L’ANONYME

A 26 ans, il a effectué ses débuts à Roland Garros et pourtant, quasi dans le top 100, il reste méconnu.

Un Bruxellois dont la ville préférée est Anvers… Gilles Elseneer est un gentil garçon mais il a ses centres d’intérêt et son avis. Si la Belgique n’avait pas Justine Henin et Kim Clijsters, il ferait partie de l’élite belge, puisqu’il est le numéro cinq du tennis masculin belge, après Xavier Malisse, les frères Rochus et Kristof Vliegen.

Jusqu’à ses 18 ans, il n’a joué que pour le plaisir. Bruxellois bilingue, il a frappé en vain à la porte des deux ailes de la Fédération. Il n’a été champion de Belgique qu’une fois, en double. De bonnes prestations à Wimbledon l’ont fait connaître. La semaine dernière, il a passé le premier tour de Roland Garros en battant l’Espagnol Ramirez Hidalgo, 80e mondial, en cinq sets (pour la première fois de sa carrière) puis perdit en trois sets contre le Brésilien Gustavo Kuerten, 28e.

Jeu de données =>

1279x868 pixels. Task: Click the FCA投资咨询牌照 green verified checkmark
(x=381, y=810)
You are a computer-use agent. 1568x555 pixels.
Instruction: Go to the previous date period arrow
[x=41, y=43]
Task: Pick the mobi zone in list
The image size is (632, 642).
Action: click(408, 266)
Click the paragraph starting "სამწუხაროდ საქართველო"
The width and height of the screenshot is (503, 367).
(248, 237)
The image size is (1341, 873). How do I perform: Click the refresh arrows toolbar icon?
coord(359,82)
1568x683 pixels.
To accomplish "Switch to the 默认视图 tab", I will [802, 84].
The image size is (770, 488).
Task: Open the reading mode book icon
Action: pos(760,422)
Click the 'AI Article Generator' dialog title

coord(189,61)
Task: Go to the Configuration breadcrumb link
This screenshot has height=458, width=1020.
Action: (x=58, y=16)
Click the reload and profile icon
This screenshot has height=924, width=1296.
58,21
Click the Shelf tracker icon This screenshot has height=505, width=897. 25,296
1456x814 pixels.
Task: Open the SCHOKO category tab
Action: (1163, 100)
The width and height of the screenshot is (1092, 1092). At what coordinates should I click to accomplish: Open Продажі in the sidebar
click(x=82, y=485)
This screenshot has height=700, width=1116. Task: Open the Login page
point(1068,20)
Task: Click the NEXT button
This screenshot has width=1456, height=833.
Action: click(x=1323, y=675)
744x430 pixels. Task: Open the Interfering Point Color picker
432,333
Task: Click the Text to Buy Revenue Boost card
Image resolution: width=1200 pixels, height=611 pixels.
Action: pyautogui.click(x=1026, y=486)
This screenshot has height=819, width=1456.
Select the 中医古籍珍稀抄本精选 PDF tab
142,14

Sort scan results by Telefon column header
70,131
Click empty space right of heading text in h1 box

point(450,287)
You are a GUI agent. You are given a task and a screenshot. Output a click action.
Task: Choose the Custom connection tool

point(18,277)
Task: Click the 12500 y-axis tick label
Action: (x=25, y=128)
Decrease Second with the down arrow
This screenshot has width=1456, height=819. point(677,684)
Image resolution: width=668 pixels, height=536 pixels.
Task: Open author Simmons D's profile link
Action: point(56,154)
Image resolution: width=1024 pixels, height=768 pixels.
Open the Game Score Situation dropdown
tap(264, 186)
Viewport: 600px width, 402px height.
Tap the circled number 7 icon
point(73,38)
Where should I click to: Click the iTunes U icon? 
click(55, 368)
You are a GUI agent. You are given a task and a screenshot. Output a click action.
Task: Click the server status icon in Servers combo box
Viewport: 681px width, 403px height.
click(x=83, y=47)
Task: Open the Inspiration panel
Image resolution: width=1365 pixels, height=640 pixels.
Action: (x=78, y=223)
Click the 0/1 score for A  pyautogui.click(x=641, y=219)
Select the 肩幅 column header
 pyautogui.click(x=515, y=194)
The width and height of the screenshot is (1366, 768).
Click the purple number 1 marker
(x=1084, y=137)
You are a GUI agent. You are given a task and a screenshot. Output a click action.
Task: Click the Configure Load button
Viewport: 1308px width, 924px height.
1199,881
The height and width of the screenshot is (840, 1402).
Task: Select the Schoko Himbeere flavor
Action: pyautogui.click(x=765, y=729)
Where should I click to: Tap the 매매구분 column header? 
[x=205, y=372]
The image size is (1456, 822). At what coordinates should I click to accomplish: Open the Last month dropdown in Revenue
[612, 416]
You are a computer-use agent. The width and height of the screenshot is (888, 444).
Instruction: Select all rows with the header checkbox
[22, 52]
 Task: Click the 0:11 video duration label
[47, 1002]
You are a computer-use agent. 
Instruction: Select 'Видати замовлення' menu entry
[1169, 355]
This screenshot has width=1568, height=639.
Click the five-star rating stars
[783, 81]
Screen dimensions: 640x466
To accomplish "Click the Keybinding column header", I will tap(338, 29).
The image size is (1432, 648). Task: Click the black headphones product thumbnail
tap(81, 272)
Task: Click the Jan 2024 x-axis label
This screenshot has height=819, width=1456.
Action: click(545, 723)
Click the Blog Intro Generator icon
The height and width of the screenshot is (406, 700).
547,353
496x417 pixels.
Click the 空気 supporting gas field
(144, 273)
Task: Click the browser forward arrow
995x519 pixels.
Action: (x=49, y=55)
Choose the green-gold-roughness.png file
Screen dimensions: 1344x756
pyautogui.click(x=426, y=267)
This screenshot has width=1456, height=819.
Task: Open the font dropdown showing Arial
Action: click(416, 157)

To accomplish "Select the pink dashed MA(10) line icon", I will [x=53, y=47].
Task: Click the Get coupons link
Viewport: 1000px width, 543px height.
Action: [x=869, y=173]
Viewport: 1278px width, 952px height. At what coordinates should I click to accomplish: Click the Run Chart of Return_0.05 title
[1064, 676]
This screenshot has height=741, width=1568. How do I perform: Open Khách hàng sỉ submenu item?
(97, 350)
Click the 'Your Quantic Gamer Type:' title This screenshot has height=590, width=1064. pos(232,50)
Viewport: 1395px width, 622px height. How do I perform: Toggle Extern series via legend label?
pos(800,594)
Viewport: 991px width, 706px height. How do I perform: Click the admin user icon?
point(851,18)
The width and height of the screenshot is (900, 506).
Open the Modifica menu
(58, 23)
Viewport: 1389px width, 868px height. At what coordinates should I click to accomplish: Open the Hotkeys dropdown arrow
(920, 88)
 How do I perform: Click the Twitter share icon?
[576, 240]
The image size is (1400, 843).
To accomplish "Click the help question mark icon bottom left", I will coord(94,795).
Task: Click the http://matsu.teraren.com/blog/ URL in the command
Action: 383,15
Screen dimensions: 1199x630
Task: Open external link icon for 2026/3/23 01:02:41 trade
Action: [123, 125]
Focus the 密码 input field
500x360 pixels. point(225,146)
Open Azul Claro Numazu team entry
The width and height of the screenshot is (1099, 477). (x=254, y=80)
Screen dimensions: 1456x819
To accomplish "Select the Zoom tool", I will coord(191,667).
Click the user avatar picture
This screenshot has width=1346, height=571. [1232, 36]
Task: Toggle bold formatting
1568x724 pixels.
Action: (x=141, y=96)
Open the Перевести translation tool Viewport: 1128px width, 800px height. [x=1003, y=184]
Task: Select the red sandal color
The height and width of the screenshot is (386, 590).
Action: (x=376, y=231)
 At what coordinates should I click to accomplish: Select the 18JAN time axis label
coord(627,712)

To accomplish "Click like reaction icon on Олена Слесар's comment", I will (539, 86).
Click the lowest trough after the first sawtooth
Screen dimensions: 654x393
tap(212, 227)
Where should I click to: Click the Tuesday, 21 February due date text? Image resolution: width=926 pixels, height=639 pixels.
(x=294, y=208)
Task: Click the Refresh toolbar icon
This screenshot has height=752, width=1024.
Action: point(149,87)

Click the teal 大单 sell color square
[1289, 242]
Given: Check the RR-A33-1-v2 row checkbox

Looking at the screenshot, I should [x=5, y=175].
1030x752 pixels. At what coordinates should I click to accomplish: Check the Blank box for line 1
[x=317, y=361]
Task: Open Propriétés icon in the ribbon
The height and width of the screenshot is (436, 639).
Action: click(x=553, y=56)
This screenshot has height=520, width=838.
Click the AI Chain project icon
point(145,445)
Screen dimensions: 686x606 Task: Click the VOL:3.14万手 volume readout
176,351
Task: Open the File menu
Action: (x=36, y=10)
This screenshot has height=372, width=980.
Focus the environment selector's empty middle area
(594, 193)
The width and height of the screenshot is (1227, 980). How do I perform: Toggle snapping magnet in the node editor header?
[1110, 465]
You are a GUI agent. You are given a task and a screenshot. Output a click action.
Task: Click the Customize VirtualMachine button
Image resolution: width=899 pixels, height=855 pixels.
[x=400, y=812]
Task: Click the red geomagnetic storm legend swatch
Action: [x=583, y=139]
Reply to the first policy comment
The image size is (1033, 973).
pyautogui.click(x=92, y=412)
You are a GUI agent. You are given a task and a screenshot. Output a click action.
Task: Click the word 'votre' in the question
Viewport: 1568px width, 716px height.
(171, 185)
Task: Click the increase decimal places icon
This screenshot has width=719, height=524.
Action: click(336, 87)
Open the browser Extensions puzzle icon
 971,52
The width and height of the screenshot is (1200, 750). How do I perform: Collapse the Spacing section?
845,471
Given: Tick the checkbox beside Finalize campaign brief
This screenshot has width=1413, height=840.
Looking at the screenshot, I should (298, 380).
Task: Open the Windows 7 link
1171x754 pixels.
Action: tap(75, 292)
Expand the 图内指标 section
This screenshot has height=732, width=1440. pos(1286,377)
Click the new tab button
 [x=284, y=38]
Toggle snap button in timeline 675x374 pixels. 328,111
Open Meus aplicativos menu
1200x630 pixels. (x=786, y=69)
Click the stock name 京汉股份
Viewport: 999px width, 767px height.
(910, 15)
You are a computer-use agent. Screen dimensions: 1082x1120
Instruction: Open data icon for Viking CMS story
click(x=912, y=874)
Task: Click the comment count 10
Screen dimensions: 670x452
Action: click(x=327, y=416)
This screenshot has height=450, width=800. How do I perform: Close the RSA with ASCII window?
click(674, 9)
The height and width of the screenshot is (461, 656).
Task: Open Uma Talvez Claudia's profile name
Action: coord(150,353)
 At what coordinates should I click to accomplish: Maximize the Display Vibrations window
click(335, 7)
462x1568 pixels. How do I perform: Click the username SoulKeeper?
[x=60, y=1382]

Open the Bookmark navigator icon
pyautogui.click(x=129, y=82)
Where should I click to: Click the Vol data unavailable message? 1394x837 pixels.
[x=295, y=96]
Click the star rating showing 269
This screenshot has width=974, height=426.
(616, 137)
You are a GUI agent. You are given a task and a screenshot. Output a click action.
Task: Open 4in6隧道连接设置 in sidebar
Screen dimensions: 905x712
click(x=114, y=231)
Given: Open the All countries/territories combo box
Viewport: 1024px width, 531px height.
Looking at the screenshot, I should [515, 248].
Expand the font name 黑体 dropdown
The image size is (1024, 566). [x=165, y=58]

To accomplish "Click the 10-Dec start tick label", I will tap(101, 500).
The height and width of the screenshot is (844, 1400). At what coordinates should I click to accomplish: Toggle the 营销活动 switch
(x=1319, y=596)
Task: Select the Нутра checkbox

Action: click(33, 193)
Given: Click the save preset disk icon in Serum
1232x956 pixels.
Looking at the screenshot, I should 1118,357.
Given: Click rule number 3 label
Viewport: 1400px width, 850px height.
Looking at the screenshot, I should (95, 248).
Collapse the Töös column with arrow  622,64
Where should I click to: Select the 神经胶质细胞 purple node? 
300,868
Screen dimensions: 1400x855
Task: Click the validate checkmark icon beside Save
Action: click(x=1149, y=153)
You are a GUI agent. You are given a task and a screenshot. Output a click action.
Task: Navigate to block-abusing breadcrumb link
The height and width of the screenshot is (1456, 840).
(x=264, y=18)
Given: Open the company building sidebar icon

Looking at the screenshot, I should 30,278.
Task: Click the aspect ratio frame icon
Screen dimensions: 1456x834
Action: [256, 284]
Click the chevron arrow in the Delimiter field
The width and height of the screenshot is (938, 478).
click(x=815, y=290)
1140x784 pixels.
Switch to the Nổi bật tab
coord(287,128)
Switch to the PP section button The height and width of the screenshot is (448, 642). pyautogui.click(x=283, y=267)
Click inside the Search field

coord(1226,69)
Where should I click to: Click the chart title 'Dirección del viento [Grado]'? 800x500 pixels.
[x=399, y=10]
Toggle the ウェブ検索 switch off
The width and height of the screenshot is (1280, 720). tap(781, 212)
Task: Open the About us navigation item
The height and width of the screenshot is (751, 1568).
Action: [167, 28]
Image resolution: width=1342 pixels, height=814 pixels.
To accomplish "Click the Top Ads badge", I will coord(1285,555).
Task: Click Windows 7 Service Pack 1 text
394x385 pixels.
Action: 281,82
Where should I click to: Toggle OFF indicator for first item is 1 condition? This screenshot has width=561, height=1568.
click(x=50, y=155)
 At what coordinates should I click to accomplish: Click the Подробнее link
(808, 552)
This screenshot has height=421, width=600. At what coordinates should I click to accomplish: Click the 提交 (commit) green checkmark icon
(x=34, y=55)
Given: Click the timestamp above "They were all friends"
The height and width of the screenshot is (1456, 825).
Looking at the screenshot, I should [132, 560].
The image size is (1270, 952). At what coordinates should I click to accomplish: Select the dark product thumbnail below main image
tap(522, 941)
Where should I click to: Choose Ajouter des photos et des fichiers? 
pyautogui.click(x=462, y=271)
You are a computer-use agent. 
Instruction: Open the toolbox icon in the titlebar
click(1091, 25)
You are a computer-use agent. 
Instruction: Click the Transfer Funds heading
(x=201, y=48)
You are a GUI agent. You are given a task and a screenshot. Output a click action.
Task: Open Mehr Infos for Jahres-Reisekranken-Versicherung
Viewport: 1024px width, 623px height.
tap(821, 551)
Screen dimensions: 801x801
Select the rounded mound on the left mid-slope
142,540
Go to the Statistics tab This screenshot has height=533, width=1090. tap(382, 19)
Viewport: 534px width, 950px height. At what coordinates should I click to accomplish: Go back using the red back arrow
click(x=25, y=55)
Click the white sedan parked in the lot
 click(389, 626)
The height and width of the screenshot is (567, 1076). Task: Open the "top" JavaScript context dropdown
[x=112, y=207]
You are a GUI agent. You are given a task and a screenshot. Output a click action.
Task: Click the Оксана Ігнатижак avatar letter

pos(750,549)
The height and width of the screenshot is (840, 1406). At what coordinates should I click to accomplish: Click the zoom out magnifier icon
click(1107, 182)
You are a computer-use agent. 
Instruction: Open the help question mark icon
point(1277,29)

Objectif =>
Pour chaque phrase ci-dessous, dites si l'article sur Gilles Elseneer lui donne raison : répondez oui ou non, puis recopiez les mots du texte qui le prouvent.
(a) Gilles Elseneer a été une fois champion de Belgique en simple.
(b) À Roland Garros, il a battu Ramirez Hidalgo en cinq sets.
(c) Sa ville préférée est Bruxelles.

Réponse rédigée =>
(a) Non : « Il n’a été champion de Belgique qu’une fois, en double. »
(b) Oui : « il a passé le premier tour de Roland Garros en battant l’Espagnol Ramirez Hidalgo, 80e mondial, en cinq sets »
(c) Non : « Un Bruxellois dont la ville préférée est Anvers »